* Start SUPPLIED DATA *

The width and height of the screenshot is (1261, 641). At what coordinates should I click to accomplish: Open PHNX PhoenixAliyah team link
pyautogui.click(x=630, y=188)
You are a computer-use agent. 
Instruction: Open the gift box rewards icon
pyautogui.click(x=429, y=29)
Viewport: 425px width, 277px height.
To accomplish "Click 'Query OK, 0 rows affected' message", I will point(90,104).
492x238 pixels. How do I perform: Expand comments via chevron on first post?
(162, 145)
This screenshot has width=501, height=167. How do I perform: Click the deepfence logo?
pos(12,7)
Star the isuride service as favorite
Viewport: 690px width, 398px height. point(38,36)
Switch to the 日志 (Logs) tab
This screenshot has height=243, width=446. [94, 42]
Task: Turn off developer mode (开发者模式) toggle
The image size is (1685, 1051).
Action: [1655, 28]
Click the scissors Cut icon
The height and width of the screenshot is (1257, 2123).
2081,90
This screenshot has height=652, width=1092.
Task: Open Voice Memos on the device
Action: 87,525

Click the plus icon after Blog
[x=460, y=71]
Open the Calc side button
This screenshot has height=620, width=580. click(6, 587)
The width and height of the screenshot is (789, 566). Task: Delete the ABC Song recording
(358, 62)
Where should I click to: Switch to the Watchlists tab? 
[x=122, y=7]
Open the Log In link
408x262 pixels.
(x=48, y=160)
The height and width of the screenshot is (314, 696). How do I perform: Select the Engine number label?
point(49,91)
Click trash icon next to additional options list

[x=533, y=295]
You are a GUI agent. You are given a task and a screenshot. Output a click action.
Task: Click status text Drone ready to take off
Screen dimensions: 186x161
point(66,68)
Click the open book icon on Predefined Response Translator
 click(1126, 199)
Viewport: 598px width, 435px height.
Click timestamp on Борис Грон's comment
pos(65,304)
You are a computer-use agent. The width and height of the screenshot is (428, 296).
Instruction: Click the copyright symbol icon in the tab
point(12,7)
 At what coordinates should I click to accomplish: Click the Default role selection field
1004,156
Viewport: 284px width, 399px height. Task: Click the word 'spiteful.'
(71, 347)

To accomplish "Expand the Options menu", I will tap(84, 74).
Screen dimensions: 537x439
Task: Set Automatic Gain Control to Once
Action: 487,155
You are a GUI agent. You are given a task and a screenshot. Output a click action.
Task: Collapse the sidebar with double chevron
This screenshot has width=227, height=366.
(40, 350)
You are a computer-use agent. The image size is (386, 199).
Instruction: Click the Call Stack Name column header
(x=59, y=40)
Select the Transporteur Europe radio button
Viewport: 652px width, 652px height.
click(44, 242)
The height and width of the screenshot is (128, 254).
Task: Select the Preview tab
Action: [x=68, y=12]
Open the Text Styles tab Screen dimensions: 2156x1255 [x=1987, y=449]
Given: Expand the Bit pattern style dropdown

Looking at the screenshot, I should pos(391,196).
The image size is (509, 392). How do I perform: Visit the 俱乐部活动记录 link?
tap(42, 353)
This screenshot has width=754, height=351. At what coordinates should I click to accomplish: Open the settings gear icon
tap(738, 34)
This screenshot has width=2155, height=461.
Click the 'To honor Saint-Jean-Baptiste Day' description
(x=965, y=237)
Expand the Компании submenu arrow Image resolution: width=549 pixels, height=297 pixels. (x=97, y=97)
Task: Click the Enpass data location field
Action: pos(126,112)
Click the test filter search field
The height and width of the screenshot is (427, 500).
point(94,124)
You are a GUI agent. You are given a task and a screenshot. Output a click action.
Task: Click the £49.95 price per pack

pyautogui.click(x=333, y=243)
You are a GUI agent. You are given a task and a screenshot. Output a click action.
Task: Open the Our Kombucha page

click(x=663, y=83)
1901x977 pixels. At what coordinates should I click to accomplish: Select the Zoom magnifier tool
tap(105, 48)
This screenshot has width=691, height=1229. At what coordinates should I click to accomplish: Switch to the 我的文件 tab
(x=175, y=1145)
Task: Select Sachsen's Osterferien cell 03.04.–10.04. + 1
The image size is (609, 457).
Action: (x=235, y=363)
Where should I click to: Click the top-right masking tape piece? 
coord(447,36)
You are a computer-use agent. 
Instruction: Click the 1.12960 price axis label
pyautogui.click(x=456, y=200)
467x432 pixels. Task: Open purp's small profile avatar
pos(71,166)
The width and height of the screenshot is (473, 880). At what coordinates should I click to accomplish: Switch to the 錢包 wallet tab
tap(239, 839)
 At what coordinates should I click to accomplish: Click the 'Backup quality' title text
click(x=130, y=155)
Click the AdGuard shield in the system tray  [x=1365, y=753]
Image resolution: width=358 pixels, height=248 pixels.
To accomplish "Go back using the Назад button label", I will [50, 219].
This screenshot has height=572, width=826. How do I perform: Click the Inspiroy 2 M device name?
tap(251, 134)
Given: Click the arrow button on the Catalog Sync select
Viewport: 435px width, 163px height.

* End SUPPLIED DATA *

* [DIRECTIVE]:
Recast the rows from the line containing "Click the open" through the line containing "point(12,7)" as a JSON list of strings, with one string per line and any blank lines omitted.

* [TASK SOLUTION]:
[
  "Click the open book icon on Predefined Response Translator",
  " click(1126, 199)",
  "Viewport: 598px width, 435px height.",
  "Click timestamp on Борис Грон's comment",
  "pos(65,304)",
  "You are a computer-use agent. The width and height of the screenshot is (428, 296).",
  "Instruction: Click the copyright symbol icon in the tab",
  "point(12,7)"
]